マネージドケアの時代におけるリハ専門職の役割

 同3日目には,J.L.Melvin氏(Temple大/米国)が「リハビリテーションにおける組織的臨床マネージメントシステム」(座長=慶大 千野直一氏)を講演。
 「医療費がGNPの14%に達している米国においては,資源は有限であるとの考え方からマネージドケアが発達した。医療費の支払い側(主に民間の保険会社)は医療提供者に標準化されたケアを提供させることにより,コストコントロールを行なう」と米国の医療制度の仕組みを紹介し,「高額な医療へのアクセスは制限され,リハビリテーション(以下,リハビリ)医療の提供も抑制される傾向にある。
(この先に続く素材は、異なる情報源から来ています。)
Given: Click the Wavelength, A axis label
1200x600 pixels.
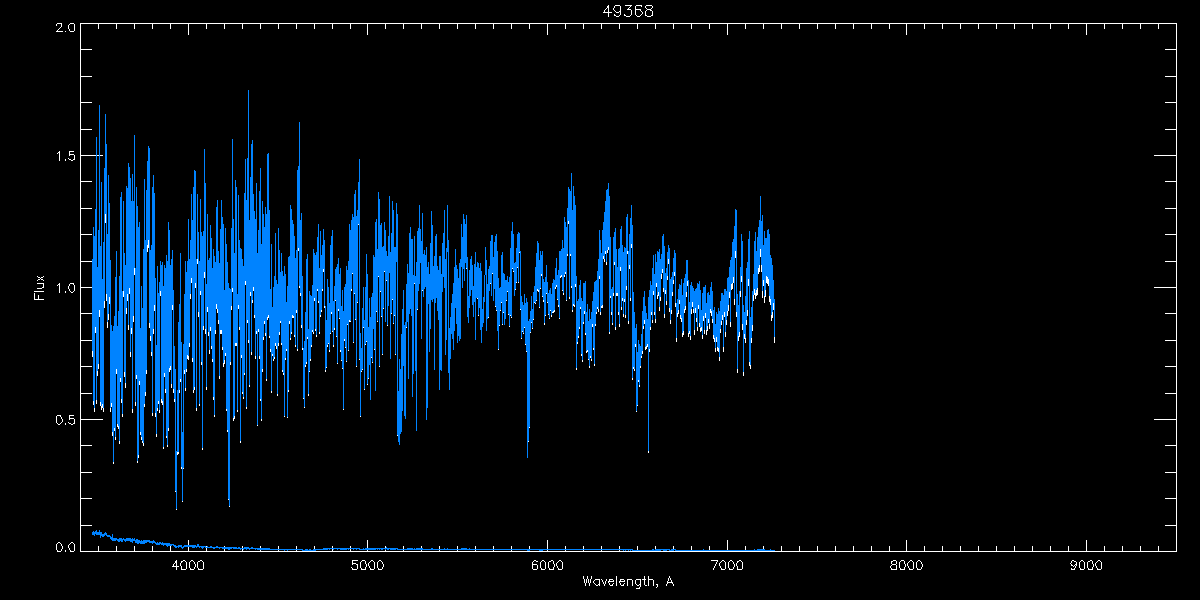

医療関係者は患者にとって必要なサービスであると判断しても,支払い側がその必要を認めない場合もあり,安全な状態になる前に退院させなければならないこともあり得る」とし,「意思決定(例えば入所施設の選択)が患者のニーズではなく,支払い側のニーズで決まってしまう」現状に憂慮を表明した。「支払い側にはロジックがなく,ニーズを十分に満たさないにもかかわらず,安価であるというだけの理由でサービスが決定されてしまう事態が,よりお金のかかる状況を生み出している」と指摘し,「臨床的な視点からの意思決定,判断,コントロールの必要性」を強調した。
 保険の支払方式が複雑になってきていることに加え,リハビリが提供される場も施設から地域へと大きく広がったため,資源 の地域間格差,専門家の各地域ごとの分断が生じ,提供されるサービスが保険の支払い側や地方政府,あるいは専門家の考え方によって恣意的に決まってしまっている状況にも触れ「リハビリがなさなければならないこと,その価値観を示し,システムを組織化することによってその価値を実証しなければならない。そしてその実現された価値に基づきコストを試算し,資源の適切な配分を行なっていくことが,政府,支払い側,我々リハビリの提供者に課せられた責任である」と指摘し,「臨床マネージメントシステム」構築の必要性を示した。その重要な要素は,「(1)共通の特徴を持つ患者集団に分類するシステム,(2)分類された患者集団に対する最適な臨床的プロトコールの作成,(3)規則的に観察された患者の状態や行なわれた介入などの情報を集積したデータベース,(4)必要とされる資源の予測,(5)経過,結果を評価しフィードバックすることである」とし,臨床的な視点から,マネージドケアの時代にいかに良質で効率的なリハビリを提供していくかという課題に対し示唆を与えた。